▶ PROBLEM STATEMENT
What should you transcribe? Every line from the top of the records below through the line with "1235x803 pixels.", exactly, and no pictures.

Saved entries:
:::
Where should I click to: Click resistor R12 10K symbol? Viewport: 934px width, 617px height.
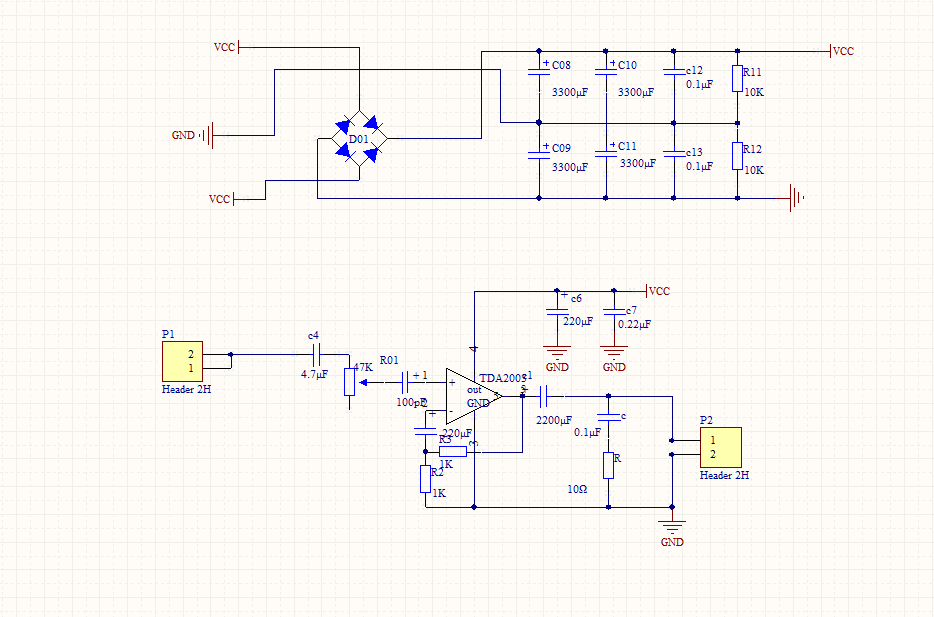pos(738,155)
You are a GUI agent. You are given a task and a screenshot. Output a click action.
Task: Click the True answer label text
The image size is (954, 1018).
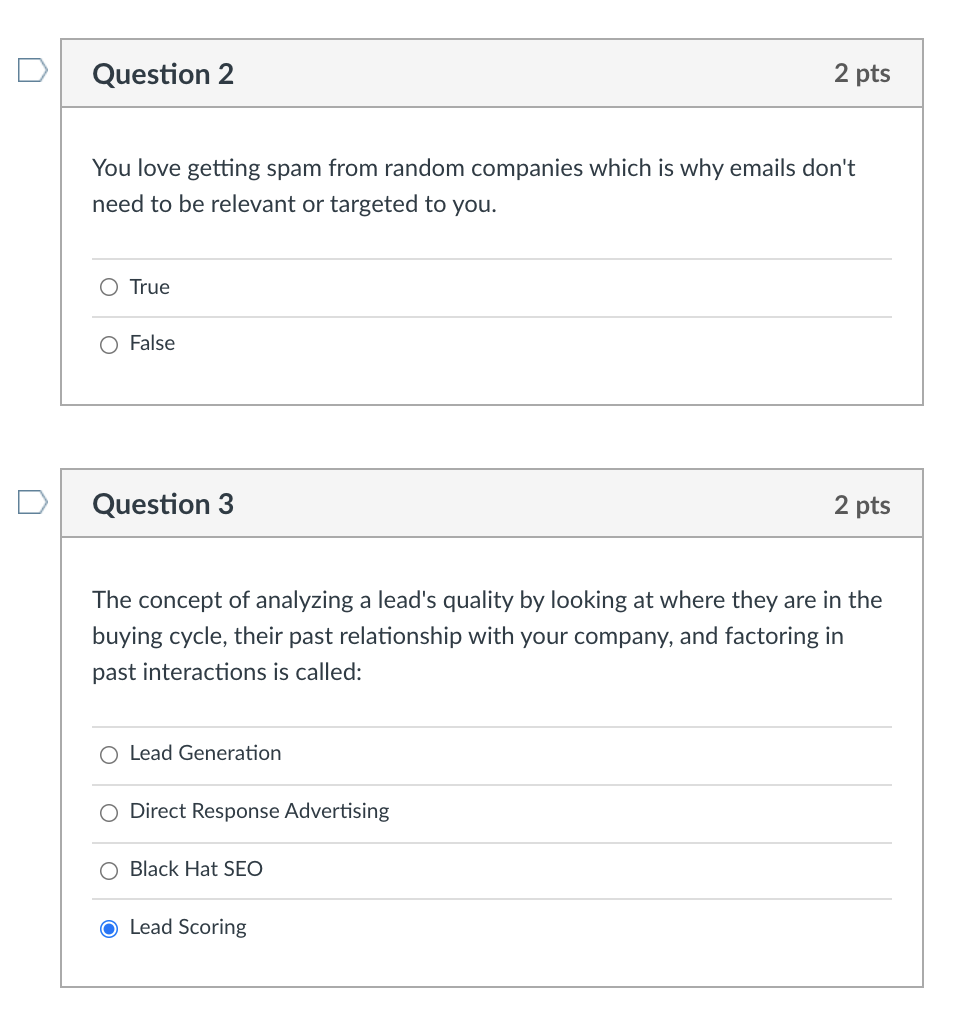point(150,287)
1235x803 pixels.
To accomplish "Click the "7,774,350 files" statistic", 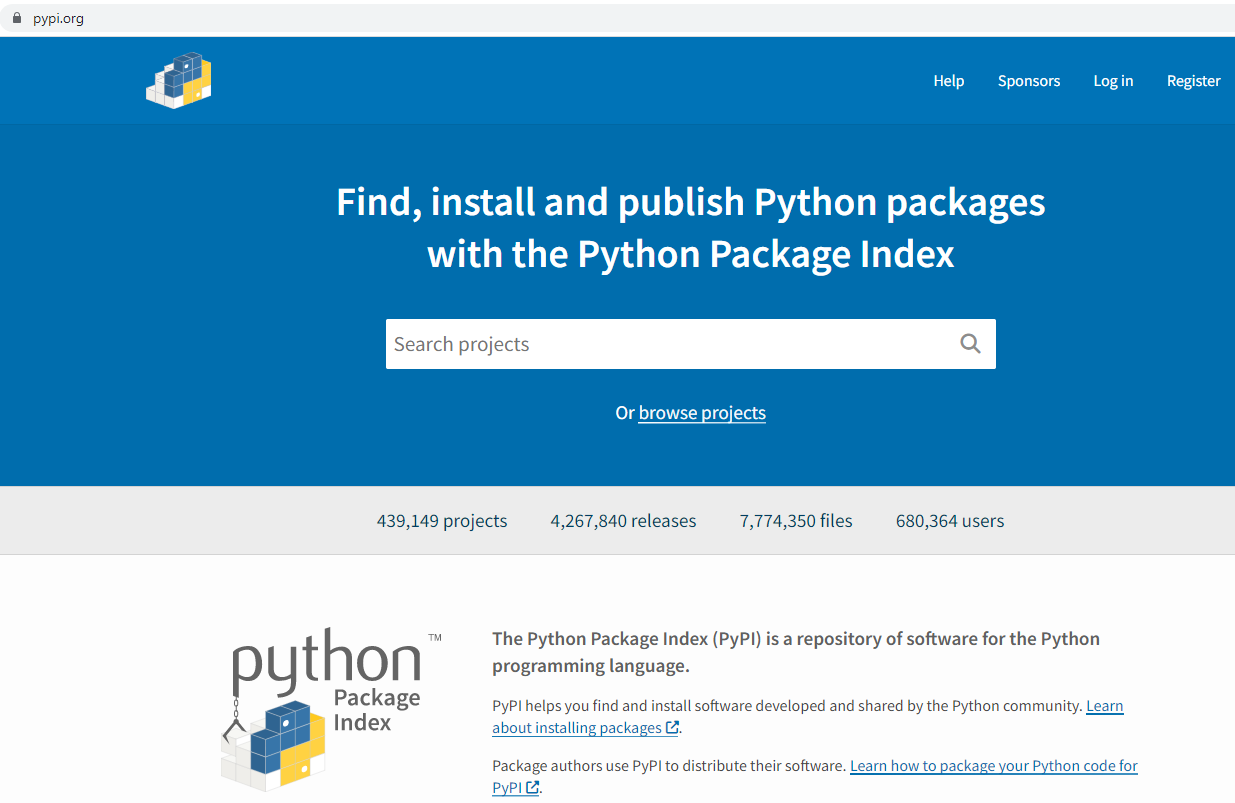I will pos(796,521).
:::
▶ ANSWER SPACE
Where should I click to: Click resistor R12 10K symbol? Viewport: 934px width, 617px height.
pos(738,155)
You are a GUI agent. You are given a task and a screenshot. Output a click action.
Task: Click the True answer label text
The image size is (954, 1018).
point(150,287)
1235x803 pixels.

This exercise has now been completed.